-- begin Data to use --

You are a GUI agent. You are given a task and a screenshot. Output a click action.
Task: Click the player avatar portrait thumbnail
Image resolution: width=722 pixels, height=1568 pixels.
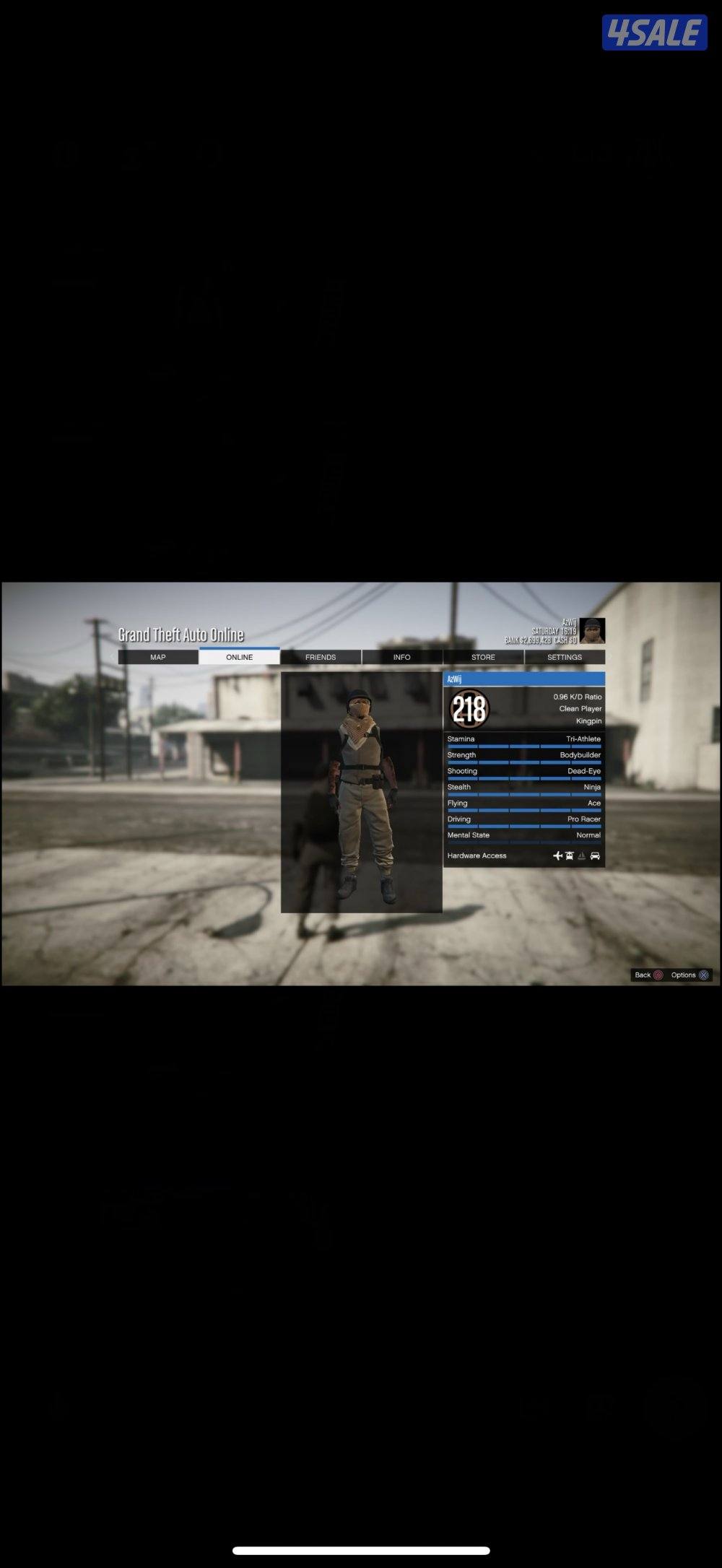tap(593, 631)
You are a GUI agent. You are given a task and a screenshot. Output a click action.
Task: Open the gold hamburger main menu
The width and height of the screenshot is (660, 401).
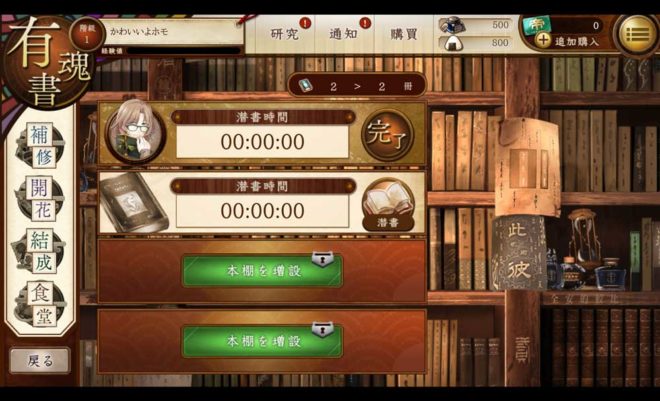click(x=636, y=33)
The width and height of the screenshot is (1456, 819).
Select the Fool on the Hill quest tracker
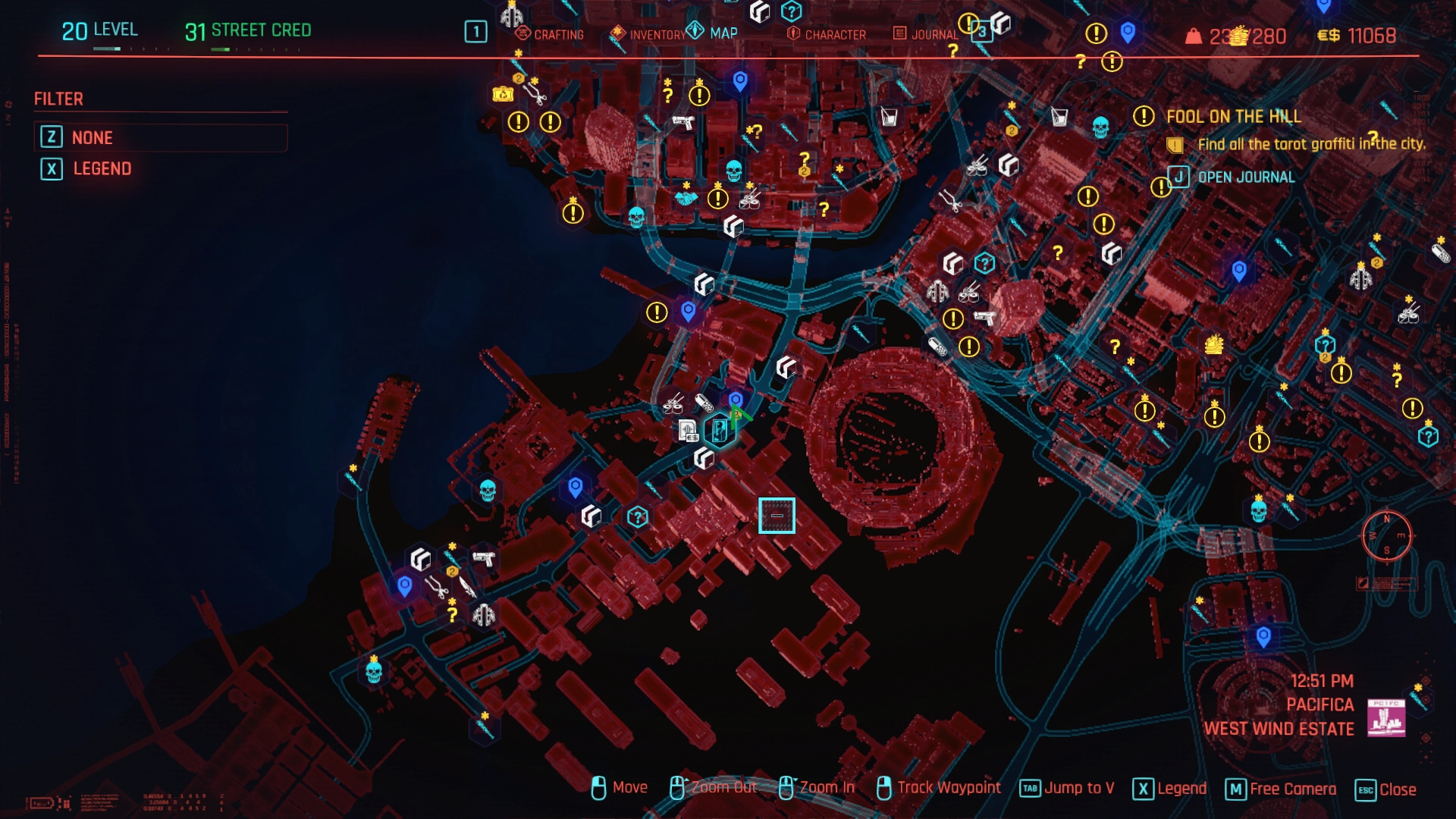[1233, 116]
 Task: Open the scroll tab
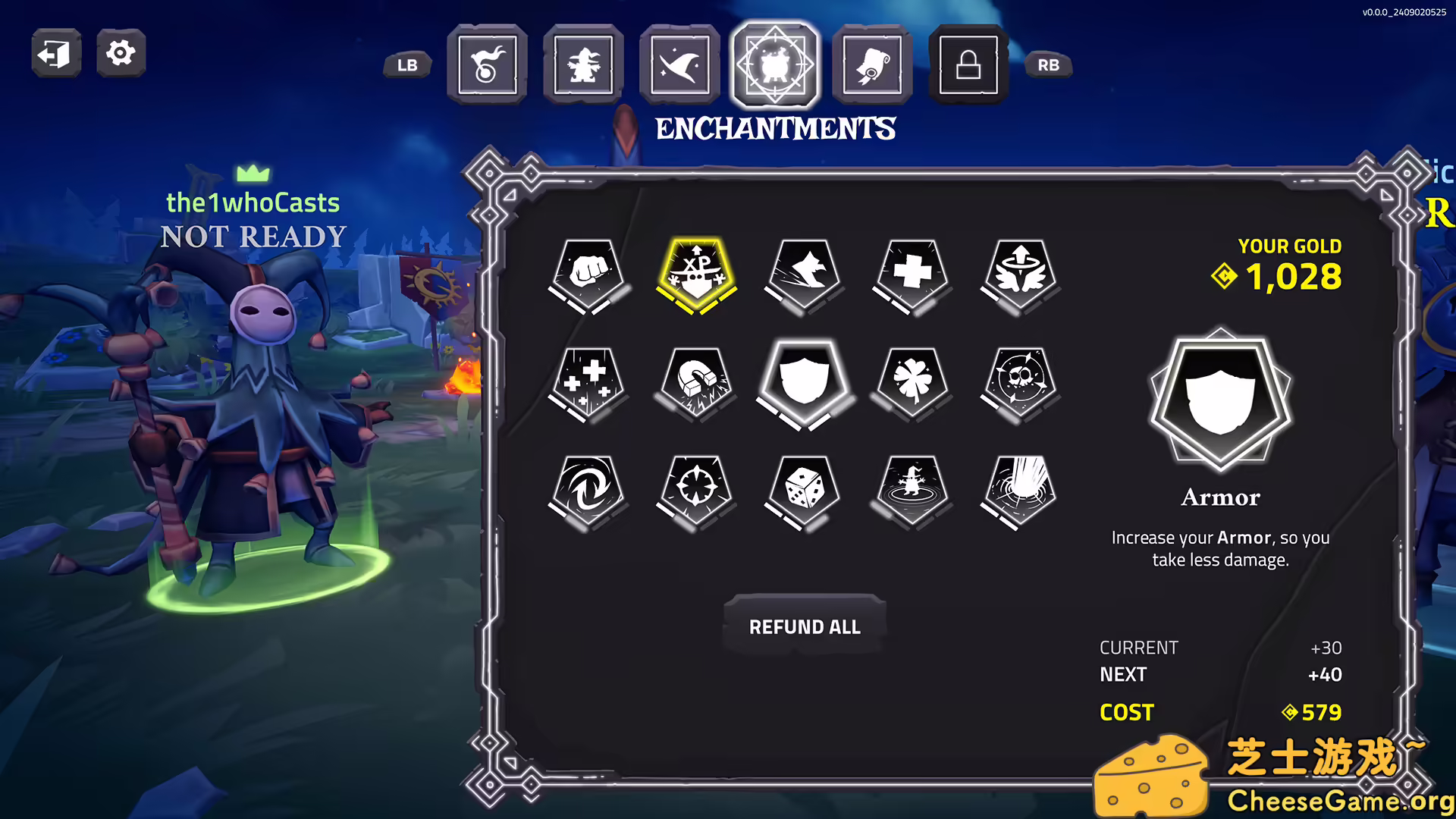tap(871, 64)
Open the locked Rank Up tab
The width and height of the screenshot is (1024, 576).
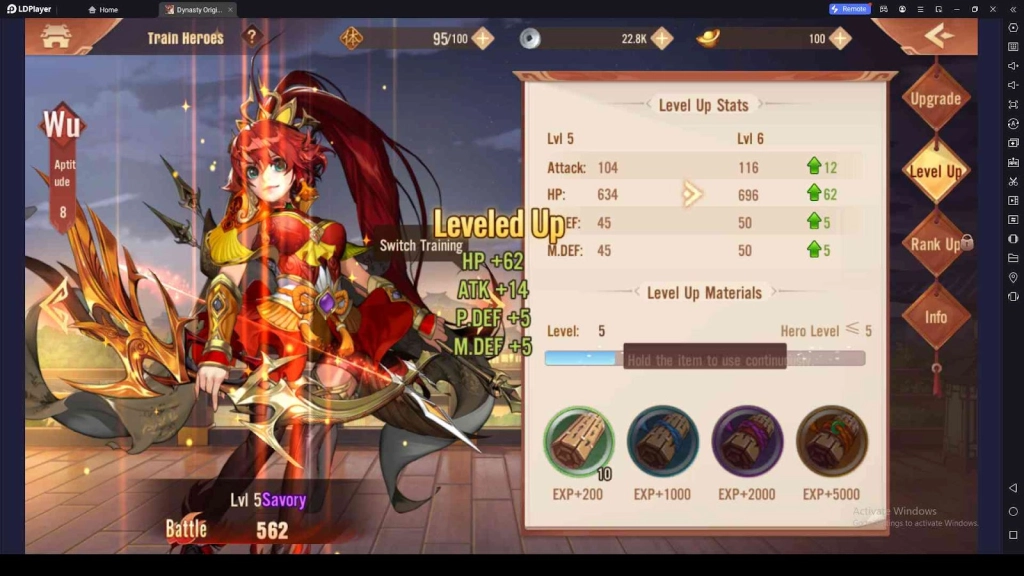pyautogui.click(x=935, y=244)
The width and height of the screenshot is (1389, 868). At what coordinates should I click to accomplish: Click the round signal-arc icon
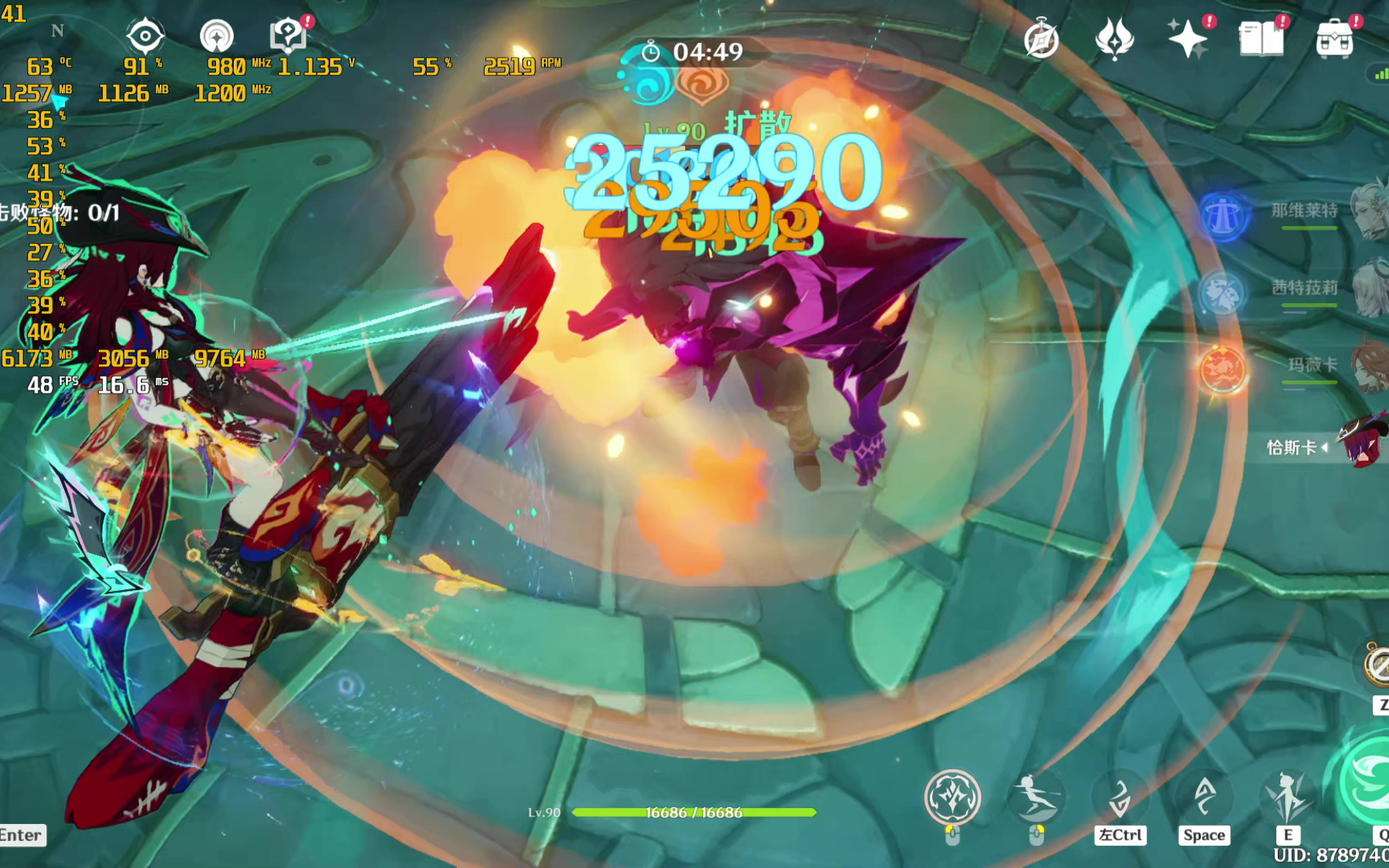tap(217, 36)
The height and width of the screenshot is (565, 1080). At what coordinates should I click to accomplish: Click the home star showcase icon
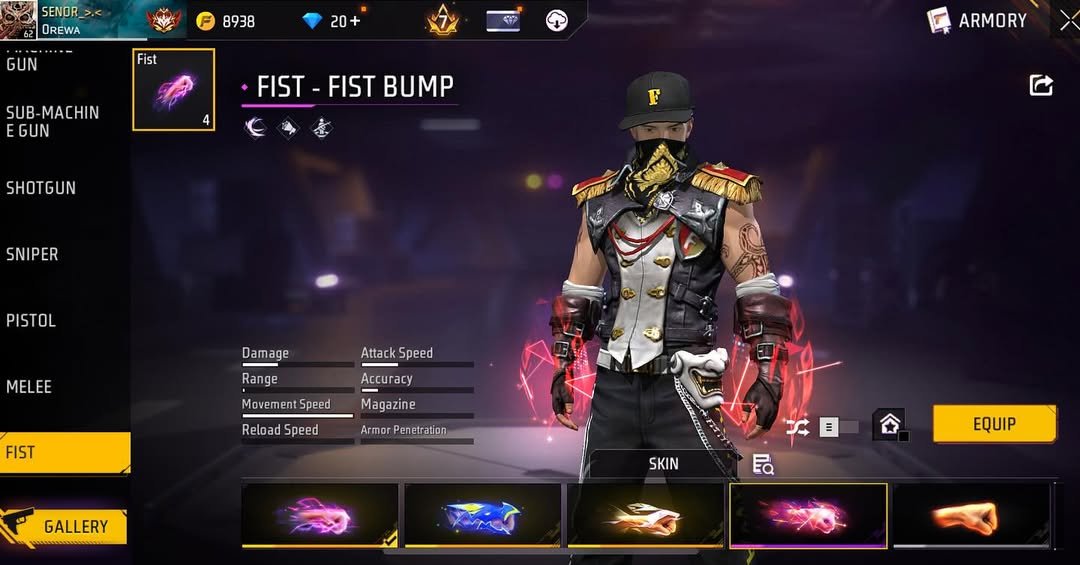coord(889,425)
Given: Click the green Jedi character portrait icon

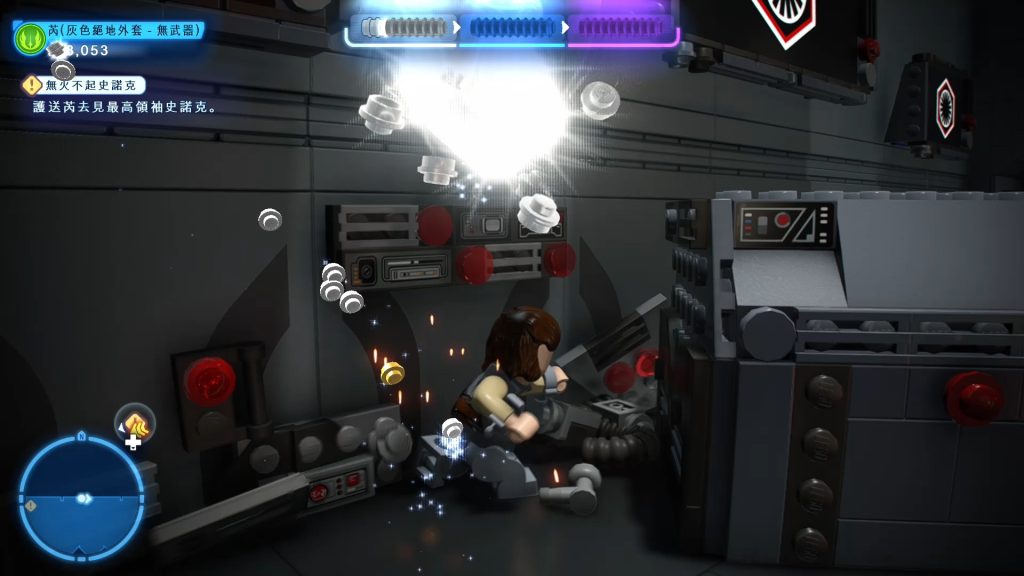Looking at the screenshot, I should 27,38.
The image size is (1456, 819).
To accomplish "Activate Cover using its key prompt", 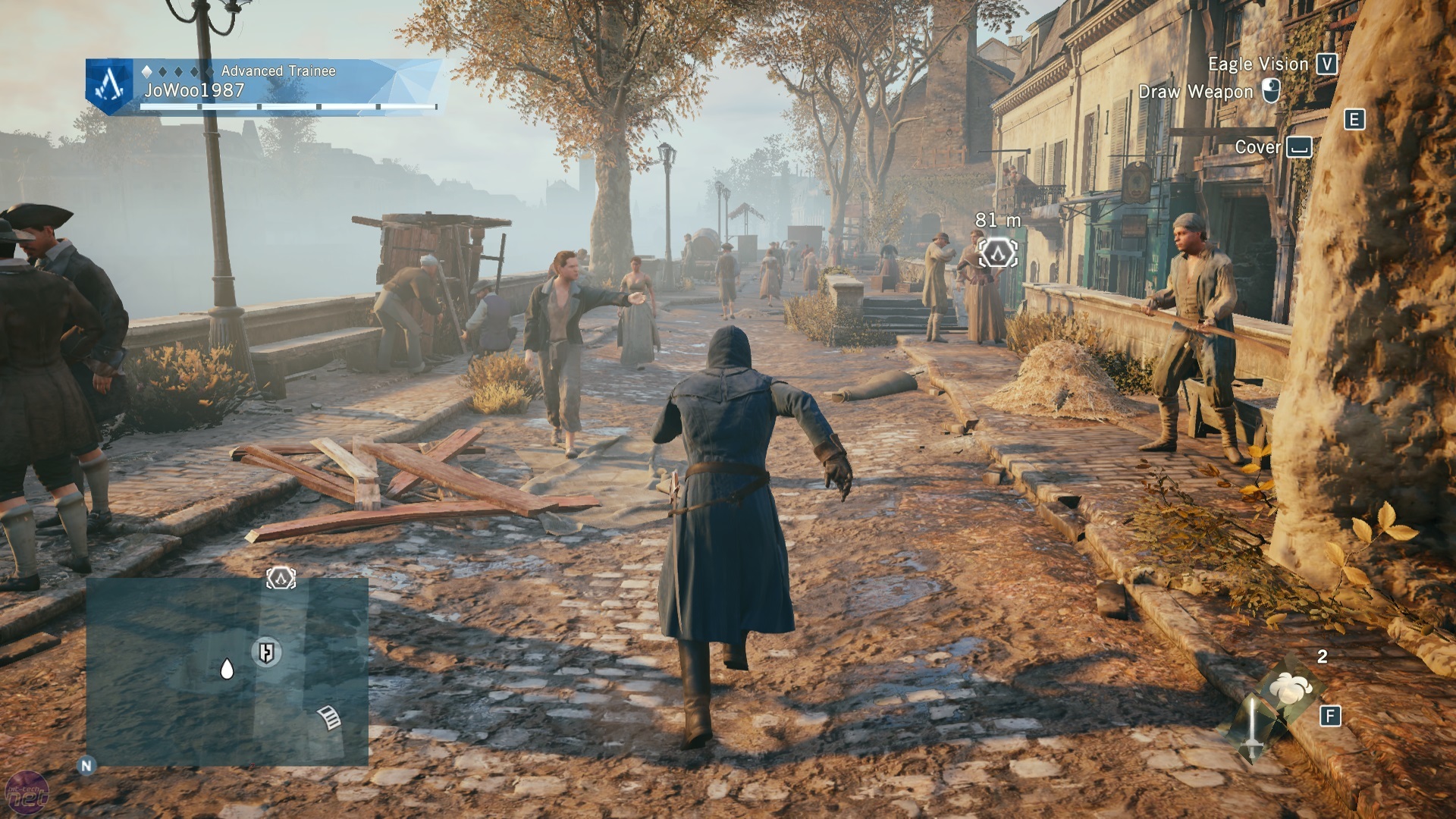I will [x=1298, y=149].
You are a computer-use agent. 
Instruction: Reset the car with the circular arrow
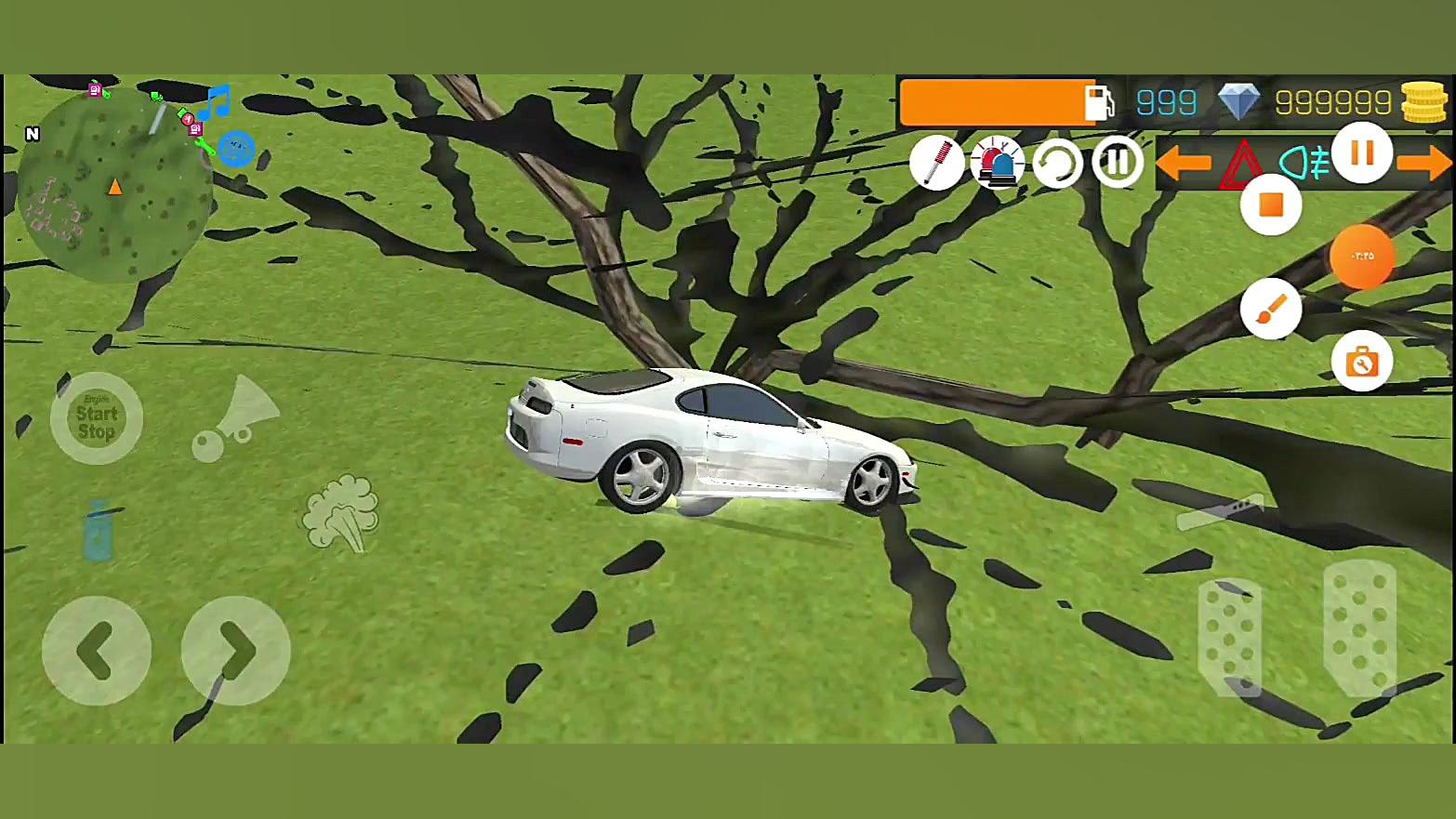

-- end Data to use --

Written task: Rewrite the entries between the line holding "The width and height of the screenshot is (1389, 868)." and the line holding "Looking at the screenshot, I should 27,38.", inclusive, changing "signal-arc" to "wireless" and keeping everything else the same. Omit the pictures from your answer.

Answer in full:
The width and height of the screenshot is (1389, 868). At what coordinates should I click to accomplish: Click the round wireless icon
tap(217, 36)
The height and width of the screenshot is (565, 1080). At what coordinates should I click to accomplish: Click the home star showcase icon
coord(889,425)
Given: Click the green Jedi character portrait icon

Looking at the screenshot, I should 27,38.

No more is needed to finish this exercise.